Monday, March 2, 2009

USPS: Clean Up the Byrd Droppings!

A West Virginia Congressman whose district benefits from U.S. Postal Service pork is trying to prevent the Postal Service from delivering only five days per week.

Rep. Nick Rahall and the other co-sponsors of the legislation have not suggested other ways for USPS to close its billion-dollar budget deficit. But here's one for you, Congressman: Shut down some of the Postal Service's superfluous mail-handling facilities in West Virginia, including the four in your district.

Having the small state fragmented among 11 Sectional Center Facilities (SCFs) is inefficient for the Postal Service, costly for mailers, and leads to slow delivery for West Virginians.

USPS has about 450 SCFs (an average of one per Congressional district), each of which handles mail for one or more 3-digit ZIP code areas. About one-fourth of those SCFs are also Area Distribution Centers, meaning they can handle mail for several nearby SCFs. Commercial mailers generally try to create SCF pallets of at least 500 pounds and dropship to the SCFs when postal discounts make that worthwhile. Periodicals mailers can also obtain somewhat smaller discounts for ADC pallets and for dropshipping to ADCs instead of SCFs.

A Dead Tree Edition analysis indicates that the Lewisburg, WV SCF in Rahall's district has less than one-tenth the mail volume of the average SCF. For nationwide mailings, that means only the largest -- those with at least 2 million pounds -- have enough volume to create a Lewisburg SCF pallet. The other three SCFs in Rahall's southern West Virginia district (home of the Hatfields, McCoys, and Martha Stewart's prison cell) are also much smaller than average.

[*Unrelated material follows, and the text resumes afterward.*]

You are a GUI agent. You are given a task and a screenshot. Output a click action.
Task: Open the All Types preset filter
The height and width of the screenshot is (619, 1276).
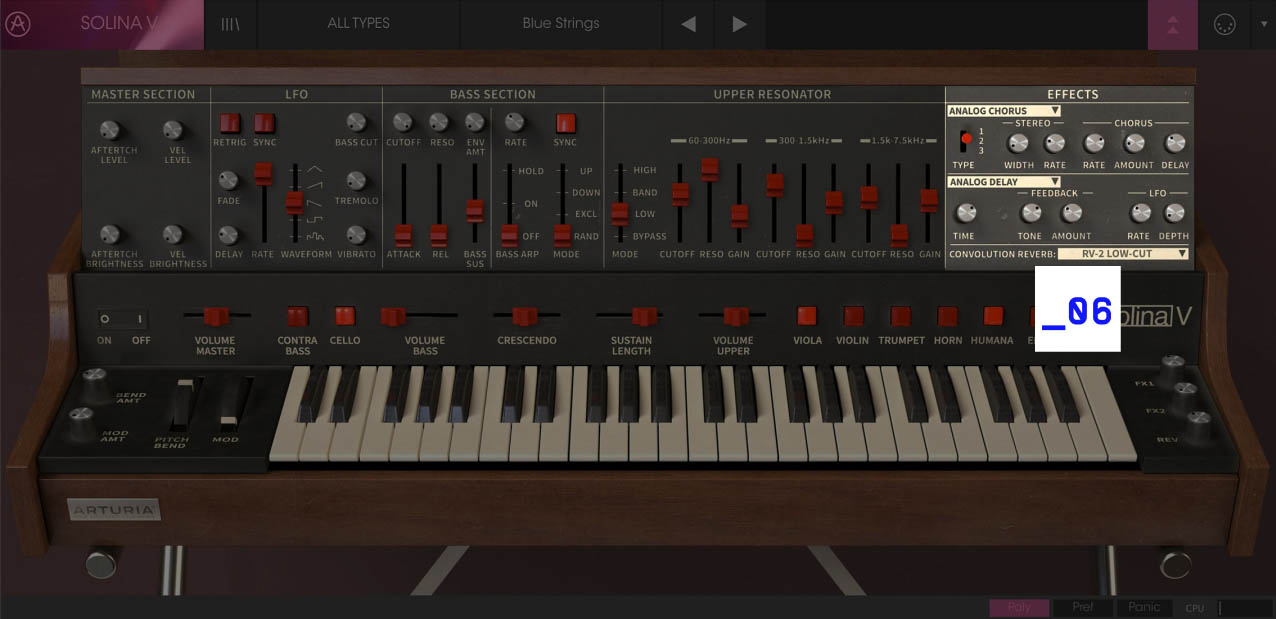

Mailstreams of less than 200,000 pounds even have trouble creating ADC pallets for the state's two ADCs, which together serve about half the population of an average ADC. That means much of the mail going to West Virginia is packaged in sacks instead of on pallets, which is expensive for both mailers and the Postal Service, as well as delaying delivery. Having the mail fragmented among so many facilities prevents any one location from having the critical mass needed to use the most efficient automated mail-sorting equipment.

Adding to the costs and the delivery delays are the fact that even the largest mailers tend to avoid dropshipping to any West Virginia postal facility. The volumes for each facility are so small that the dropship discounts are not enough to cover the freight costs. Standard-class mail for West Virginia tends to be dropped at Bulk Mail Centers (BMCs) outside the state, gaining the mailers at least some dropship discount.

But Periodicals mailers, lacking a meaningful BMC discount, simply enter the mail at the printing plant, often a thousand or more miles away from West Virginia. They lose any dropship discounts, and the Postal Service has to ship the publications to West Virginia itself. That typically delays delivery by at least several days.

West Virginia's rugged terrain is no excuse for having so many processing centers. Consider that mountainous Idaho has more than three times West Virginia's land area and nearly the same population yet only one ADC and three other SCFs. New Mexico and Colorado are each four times larger and have more people than West Virginia, yet each has only one ADC.

Why does West Virginia have far more Postal Service facilities handling mail than is justified by its population or land area? Could it possibly have anything to do with the state being represented by the Prince of Pork, Sen. Robert C. Byrd, who has the most seniority in the Senate as well as being its only ex-Klansman?

Before postal reform gave USPS more independence from Congressional control, powerful Congressmen could get key postal facilities placed in their districts rather than where the Postal Service needed them. That's probably why Winchester, Virginia, home of another powerful Senator Byrd, has its own superfluous SCF.

There hasn't been a Virginia Byrd in the Senate for more than two decades, but only this year did postal officials start the process of closing the Winchester Byrd dropping. (Dead Tree Edition predicted last year the shutdown of the Winchester SCF because of the new Flats Sequencing System.)

Let's hope it doesn't take the Postal Service so long to slaughter some of its pork in West Virginia.